WHAT THE EXERCISE ASKS —
Rewrite the listing below so that every "At what coordinates should I click to accomplish" becomes "Where should I click to do this", leaving everything else unchanged.

GIVEN ENTRIES —
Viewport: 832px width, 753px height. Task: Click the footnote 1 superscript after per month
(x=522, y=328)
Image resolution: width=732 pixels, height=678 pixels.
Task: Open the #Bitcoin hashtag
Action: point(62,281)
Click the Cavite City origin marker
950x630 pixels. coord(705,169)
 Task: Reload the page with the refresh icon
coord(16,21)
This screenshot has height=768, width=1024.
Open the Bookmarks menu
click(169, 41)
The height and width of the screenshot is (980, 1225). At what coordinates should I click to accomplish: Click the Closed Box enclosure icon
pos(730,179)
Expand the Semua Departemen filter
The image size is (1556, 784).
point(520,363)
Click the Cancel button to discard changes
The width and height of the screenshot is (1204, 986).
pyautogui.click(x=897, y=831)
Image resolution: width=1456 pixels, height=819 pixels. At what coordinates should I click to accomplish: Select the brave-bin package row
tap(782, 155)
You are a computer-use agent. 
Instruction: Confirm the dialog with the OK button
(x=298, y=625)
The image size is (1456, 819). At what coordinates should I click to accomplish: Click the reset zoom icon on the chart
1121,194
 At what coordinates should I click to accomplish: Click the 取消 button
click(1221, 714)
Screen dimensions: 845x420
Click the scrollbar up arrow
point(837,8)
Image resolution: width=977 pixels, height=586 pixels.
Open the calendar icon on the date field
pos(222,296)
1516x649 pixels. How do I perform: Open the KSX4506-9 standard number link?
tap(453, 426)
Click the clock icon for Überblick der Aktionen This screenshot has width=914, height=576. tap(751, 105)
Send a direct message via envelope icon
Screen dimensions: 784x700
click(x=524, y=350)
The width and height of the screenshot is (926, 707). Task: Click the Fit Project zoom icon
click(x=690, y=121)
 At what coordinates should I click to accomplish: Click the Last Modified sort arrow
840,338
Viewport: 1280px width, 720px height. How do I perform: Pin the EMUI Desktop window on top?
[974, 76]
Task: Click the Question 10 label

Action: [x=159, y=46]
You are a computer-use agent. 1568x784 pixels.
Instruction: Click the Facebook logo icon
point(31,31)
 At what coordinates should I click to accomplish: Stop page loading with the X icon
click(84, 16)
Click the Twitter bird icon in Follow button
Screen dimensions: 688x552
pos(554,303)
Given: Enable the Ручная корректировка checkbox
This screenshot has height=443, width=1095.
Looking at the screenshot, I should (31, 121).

RESULT OF THIS EXERCISE —
Viewport: 832px width, 753px height. Task: Click the footnote 1 superscript after per month
(x=522, y=328)
Image resolution: width=732 pixels, height=678 pixels.
Task: Open the #Bitcoin hashtag
Action: point(62,281)
Click the Cavite City origin marker
950x630 pixels. coord(705,169)
 Task: Reload the page with the refresh icon
coord(16,21)
This screenshot has height=768, width=1024.
Open the Bookmarks menu
click(169, 41)
The height and width of the screenshot is (980, 1225). Where should I click to do this: Click the Closed Box enclosure icon
pos(730,179)
Expand the Semua Departemen filter
The image size is (1556, 784).
point(520,363)
Click the Cancel button to discard changes
The width and height of the screenshot is (1204, 986).
pyautogui.click(x=897, y=831)
Image resolution: width=1456 pixels, height=819 pixels. Where should I click to do this: Select the brave-bin package row
tap(782, 155)
You are a computer-use agent. 
Instruction: Confirm the dialog with the OK button
(x=298, y=625)
The image size is (1456, 819). Where should I click to do this: Click the reset zoom icon on the chart
1121,194
 Where should I click to do this: Click the 取消 button
click(1221, 714)
Screen dimensions: 845x420
Click the scrollbar up arrow
point(837,8)
Image resolution: width=977 pixels, height=586 pixels.
Open the calendar icon on the date field
pos(222,296)
1516x649 pixels. How do I perform: Open the KSX4506-9 standard number link?
tap(453, 426)
Click the clock icon for Überblick der Aktionen This screenshot has width=914, height=576. tap(751, 105)
Send a direct message via envelope icon
Screen dimensions: 784x700
click(x=524, y=350)
The width and height of the screenshot is (926, 707). Task: Click the Fit Project zoom icon
click(x=690, y=121)
 Where should I click to do this: Click the Last Modified sort arrow
840,338
Viewport: 1280px width, 720px height. How do I perform: Pin the EMUI Desktop window on top?
[974, 76]
Task: Click the Question 10 label

Action: [x=159, y=46]
You are a computer-use agent. 1568x784 pixels.
Instruction: Click the Facebook logo icon
point(31,31)
 Where should I click to do this: Stop page loading with the X icon
click(84, 16)
Click the Twitter bird icon in Follow button
Screen dimensions: 688x552
pos(554,303)
Given: Enable the Ручная корректировка checkbox
This screenshot has height=443, width=1095.
Looking at the screenshot, I should (31, 121).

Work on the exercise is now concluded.